The National Water Act (Act 36 of 1998) defines a wetland as an area of land that is a transition between terrestrial and aquatic systems, where the water table is typically at or near the surface or the area is occasionally covered by shallow water, and that supports or would normally support vegetation that is typically adapted to life in saturated soil.

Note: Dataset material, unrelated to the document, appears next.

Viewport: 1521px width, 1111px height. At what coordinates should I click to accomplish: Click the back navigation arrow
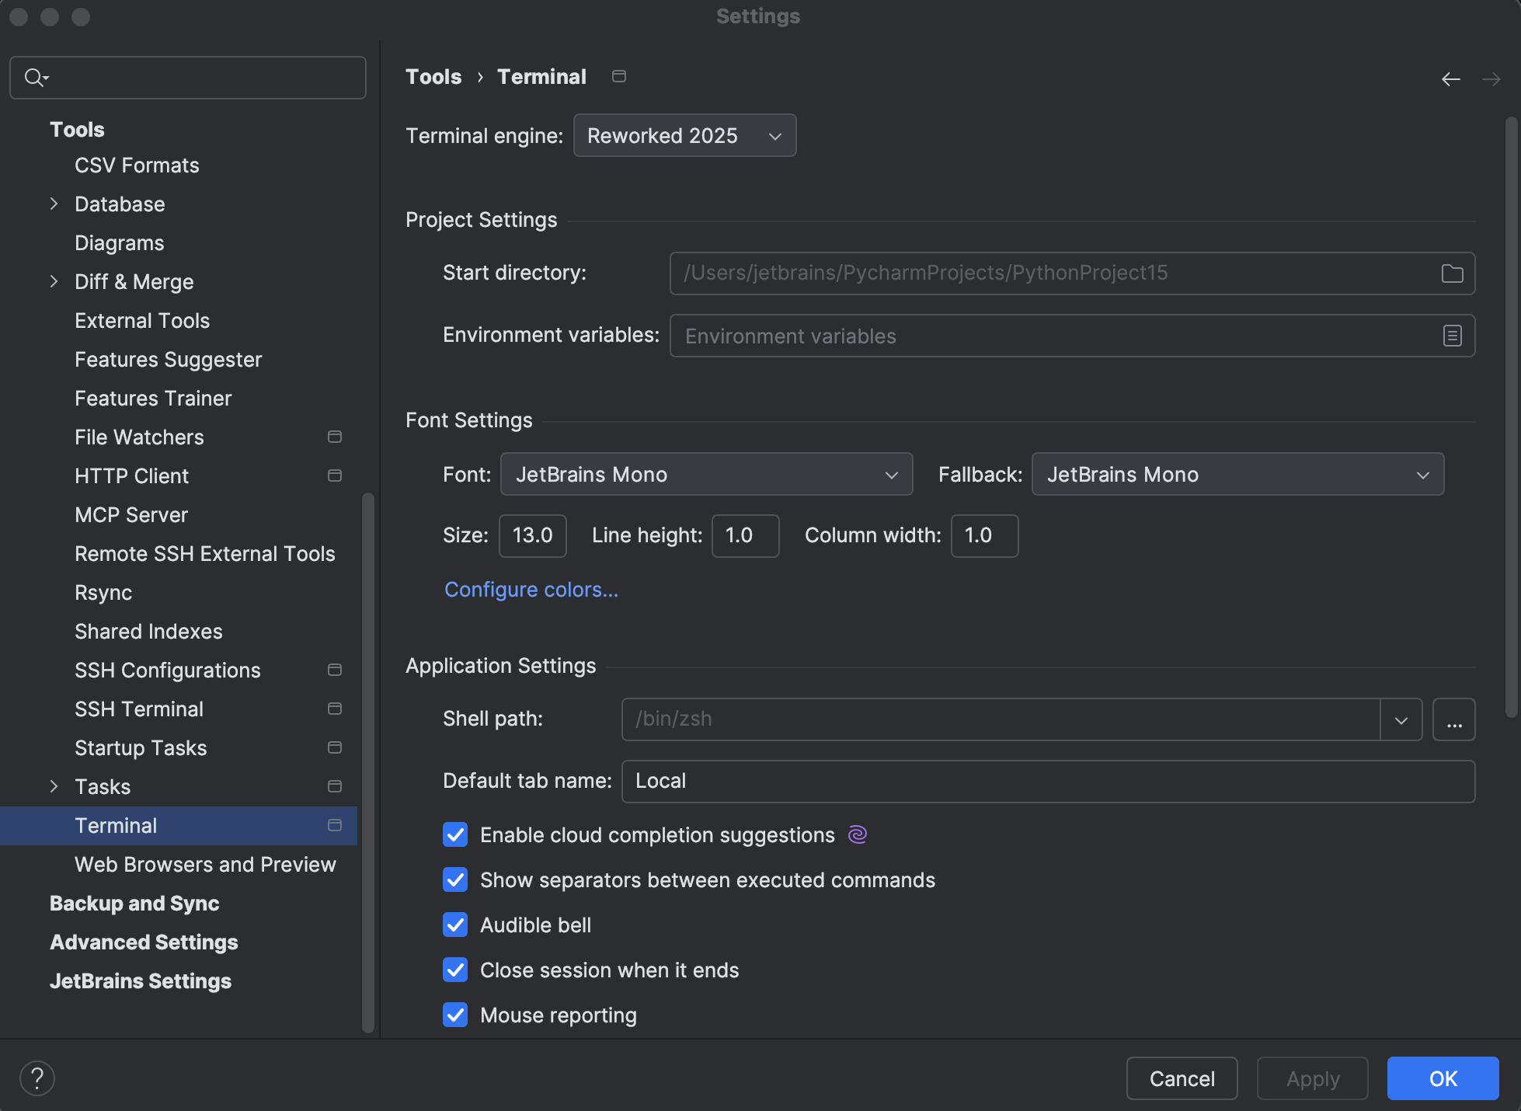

Wetlands are the most endangered ecosystems in South Africa, with 48% of its 791 wetland ecosystem types being critically endangered, 12% endangered, 5% vulnerable, and 35% least threatened.

The iSimangaliso Wetland Park, the third-largest protected area in South Africa, was preserved from dune mining by committed conservationists, including former President Nelson Mandela. It was classified as a UNESCO World Heritage Site.

However, by 2009, mining, sugar cane farming, and nitrogen runoff from nearby forest plantations had all contributed to Lake St. Lucia’s water becoming poisoned. The amount of water was also decreasing due to changes in the freshwater entering it. The flora and animals of the wetland were seriously endangered, and stakeholders could not agree on the best way to protect the estuary and the Lake St. Lucia system.

Some of the most productive yet endangered ecosystems in the world are estuaries and the wetlands they are surrounded by. By naturally serving as carbon sinks, enhancing water quality, and offering significant economic and recreational opportunities, they provide services for climate regulation. They provide a crucial connection between ecosystems on land, in the water, and in the ocean.

Some people could refer to this as a miracle, but in the native Zulu language. One of the young people from the community who was able to pursue further education in conservation, tourism, and allied professions through GEF-funded training is Sifiso Vumasa, 31, who works as an environmental education assistant in the park. Communities in and surrounding the park were also encouraged to participate in training and sub-grant programs in enterprise development to increase welfare and means of subsistence.